TL/IRL: Reinforcement Learning, Foundations to Production
Reinforcement learning has moved from research curiosity to a core technique behind how frontier labs build AI agents.
What started with RLHF has rapidly expanded into a richer post-training stack — RLVR, GRPO, verifiable rewards, reasoning models, and the techniques that defined the field a year ago are already being rewritten. Yet while research keeps accelerating, the gap between a paper result and a production-ready model has widened.
Teams are asking the same questions: Is this a problem RL can actually solve? How do we design a reward that won't get hacked? What's the minimum we need to start? And which tools and platforms are actually worth betting on?
What we'll cover
We'll spend the evening with AI practitioners working at different ends of this stack, covering:
Foundations & frontiers: what's actually changed in the last year
Tools & platforms: the stack shaping how teams build with RL today
Production realities: data design, reward-hacking traps, and lessons that generalize
Plenty of room for questions and tangents throughout. Food 🍕 drinks 🥤 and good company afterward. The hallway conversations are usually the best part.
Agenda
5:30 – 6:00 PM: Welcome & Pizza 🍕
6:00 – 7:15 PM: Speaker Talks 🎤
7:15 – 8:30 PM: Networking 🤝
Speakers
Pashootan Vaezipoor, Head of AI Research, Georgian
Hadi Nekoei, Applied Research Scientist, Georgian, CS PhD Candidate, Mila
Wyatt Kyte, AI Engineer, Adaptive ML
Nima Shahbazi, Head of Data Science, Collective[i]
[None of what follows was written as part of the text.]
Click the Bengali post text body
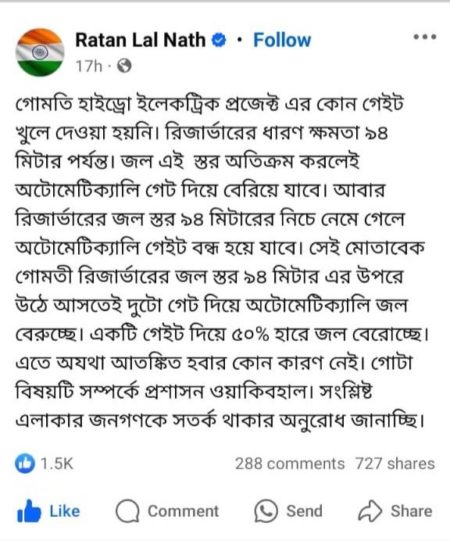Viewport: 450px width, 541px height. click(x=221, y=262)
About Georgian Transferred Learnings
This is the 2nd session of TL/IRL, the in-person AI talk series organized by Transferred Learnings — Georgian's technical community for AI builders. These sessions are carefully designed for AI practitioners and builders who want to explore, learn, and build. True to the spirit of "Applied AI," we share the latest trends and practical insights from builders actually moving the needle.
Who it's for: AI builders (researchers, engineers, founders) who are shipping AI solutions in the wild and have a natural curiosity to stay ahead of where the field is going. The conversations assume you have a foundational understanding of ML and hands-on experience. If you're already building, you'll feel right at home!
✨ We'll also share what we're up to at Georgian and a few open roles across our team and portfolio companies, in case anything catches your eye.